What the task requires
Exact repetition is required: reproduce every line of the data.
═══
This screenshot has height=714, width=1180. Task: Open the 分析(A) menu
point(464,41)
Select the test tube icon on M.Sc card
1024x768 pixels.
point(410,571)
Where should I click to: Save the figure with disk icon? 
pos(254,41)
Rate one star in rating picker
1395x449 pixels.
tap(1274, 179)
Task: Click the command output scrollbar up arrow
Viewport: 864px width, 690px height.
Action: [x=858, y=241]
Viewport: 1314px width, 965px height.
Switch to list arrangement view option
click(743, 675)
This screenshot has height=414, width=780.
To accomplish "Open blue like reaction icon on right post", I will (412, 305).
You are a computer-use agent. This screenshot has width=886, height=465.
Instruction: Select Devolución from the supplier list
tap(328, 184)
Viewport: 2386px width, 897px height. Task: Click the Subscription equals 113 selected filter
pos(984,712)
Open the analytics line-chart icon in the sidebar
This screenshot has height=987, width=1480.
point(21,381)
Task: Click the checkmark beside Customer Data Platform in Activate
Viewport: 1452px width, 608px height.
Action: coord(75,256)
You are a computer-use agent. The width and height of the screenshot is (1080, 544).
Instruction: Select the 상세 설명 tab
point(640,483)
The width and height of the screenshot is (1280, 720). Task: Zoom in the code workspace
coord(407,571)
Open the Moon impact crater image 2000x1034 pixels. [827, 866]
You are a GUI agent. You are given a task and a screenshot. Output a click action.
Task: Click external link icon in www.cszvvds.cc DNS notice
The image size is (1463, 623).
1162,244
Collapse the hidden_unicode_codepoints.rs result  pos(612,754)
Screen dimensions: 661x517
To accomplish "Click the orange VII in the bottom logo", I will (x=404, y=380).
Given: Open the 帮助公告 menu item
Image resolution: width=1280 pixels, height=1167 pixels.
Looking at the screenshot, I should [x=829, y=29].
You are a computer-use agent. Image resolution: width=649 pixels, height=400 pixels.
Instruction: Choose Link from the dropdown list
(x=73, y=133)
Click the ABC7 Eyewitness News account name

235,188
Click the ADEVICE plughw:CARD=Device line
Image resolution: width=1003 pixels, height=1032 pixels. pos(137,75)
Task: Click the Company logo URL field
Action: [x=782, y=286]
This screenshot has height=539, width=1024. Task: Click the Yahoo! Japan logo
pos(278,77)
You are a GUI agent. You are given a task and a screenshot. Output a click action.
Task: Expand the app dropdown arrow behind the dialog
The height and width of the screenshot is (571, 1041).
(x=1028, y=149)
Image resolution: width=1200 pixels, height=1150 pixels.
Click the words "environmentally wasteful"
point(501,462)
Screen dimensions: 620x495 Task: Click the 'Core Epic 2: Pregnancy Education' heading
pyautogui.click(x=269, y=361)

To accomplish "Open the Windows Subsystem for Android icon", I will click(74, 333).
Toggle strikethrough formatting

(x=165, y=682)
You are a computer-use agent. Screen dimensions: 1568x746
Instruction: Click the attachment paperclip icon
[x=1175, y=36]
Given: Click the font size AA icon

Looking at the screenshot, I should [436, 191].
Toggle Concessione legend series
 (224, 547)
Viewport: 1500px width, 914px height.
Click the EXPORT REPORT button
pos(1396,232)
═══
Written response
This screenshot has height=714, width=1180. Task: Open the 分析(A) menu
point(464,41)
Select the test tube icon on M.Sc card
1024x768 pixels.
point(410,571)
Where should I click to: Save the figure with disk icon? 
pos(254,41)
Rate one star in rating picker
1395x449 pixels.
tap(1274, 179)
Task: Click the command output scrollbar up arrow
Viewport: 864px width, 690px height.
Action: [x=858, y=241]
Viewport: 1314px width, 965px height.
Switch to list arrangement view option
click(743, 675)
This screenshot has height=414, width=780.
To accomplish "Open blue like reaction icon on right post", I will (412, 305).
You are a computer-use agent. This screenshot has width=886, height=465.
Instruction: Select Devolución from the supplier list
tap(328, 184)
Viewport: 2386px width, 897px height. Task: Click the Subscription equals 113 selected filter
pos(984,712)
Open the analytics line-chart icon in the sidebar
This screenshot has height=987, width=1480.
point(21,381)
Task: Click the checkmark beside Customer Data Platform in Activate
Viewport: 1452px width, 608px height.
Action: coord(75,256)
You are a computer-use agent. The width and height of the screenshot is (1080, 544).
Instruction: Select the 상세 설명 tab
point(640,483)
The width and height of the screenshot is (1280, 720). Task: Zoom in the code workspace
coord(407,571)
Open the Moon impact crater image 2000x1034 pixels. [827, 866]
You are a GUI agent. You are given a task and a screenshot. Output a click action.
Task: Click external link icon in www.cszvvds.cc DNS notice
The image size is (1463, 623).
1162,244
Collapse the hidden_unicode_codepoints.rs result  pos(612,754)
Screen dimensions: 661x517
To accomplish "Click the orange VII in the bottom logo", I will (x=404, y=380).
Given: Open the 帮助公告 menu item
Image resolution: width=1280 pixels, height=1167 pixels.
Looking at the screenshot, I should [x=829, y=29].
You are a computer-use agent. Image resolution: width=649 pixels, height=400 pixels.
Instruction: Choose Link from the dropdown list
(x=73, y=133)
Click the ABC7 Eyewitness News account name

235,188
Click the ADEVICE plughw:CARD=Device line
Image resolution: width=1003 pixels, height=1032 pixels. pos(137,75)
Task: Click the Company logo URL field
Action: [x=782, y=286]
This screenshot has height=539, width=1024. Task: Click the Yahoo! Japan logo
pos(278,77)
You are a GUI agent. You are given a task and a screenshot. Output a click action.
Task: Expand the app dropdown arrow behind the dialog
The height and width of the screenshot is (571, 1041).
(x=1028, y=149)
Image resolution: width=1200 pixels, height=1150 pixels.
Click the words "environmentally wasteful"
point(501,462)
Screen dimensions: 620x495 Task: Click the 'Core Epic 2: Pregnancy Education' heading
pyautogui.click(x=269, y=361)

To accomplish "Open the Windows Subsystem for Android icon", I will click(74, 333).
Toggle strikethrough formatting

(x=165, y=682)
You are a computer-use agent. Screen dimensions: 1568x746
Instruction: Click the attachment paperclip icon
[x=1175, y=36]
Given: Click the font size AA icon

Looking at the screenshot, I should [436, 191].
Toggle Concessione legend series
 (224, 547)
Viewport: 1500px width, 914px height.
Click the EXPORT REPORT button
pos(1396,232)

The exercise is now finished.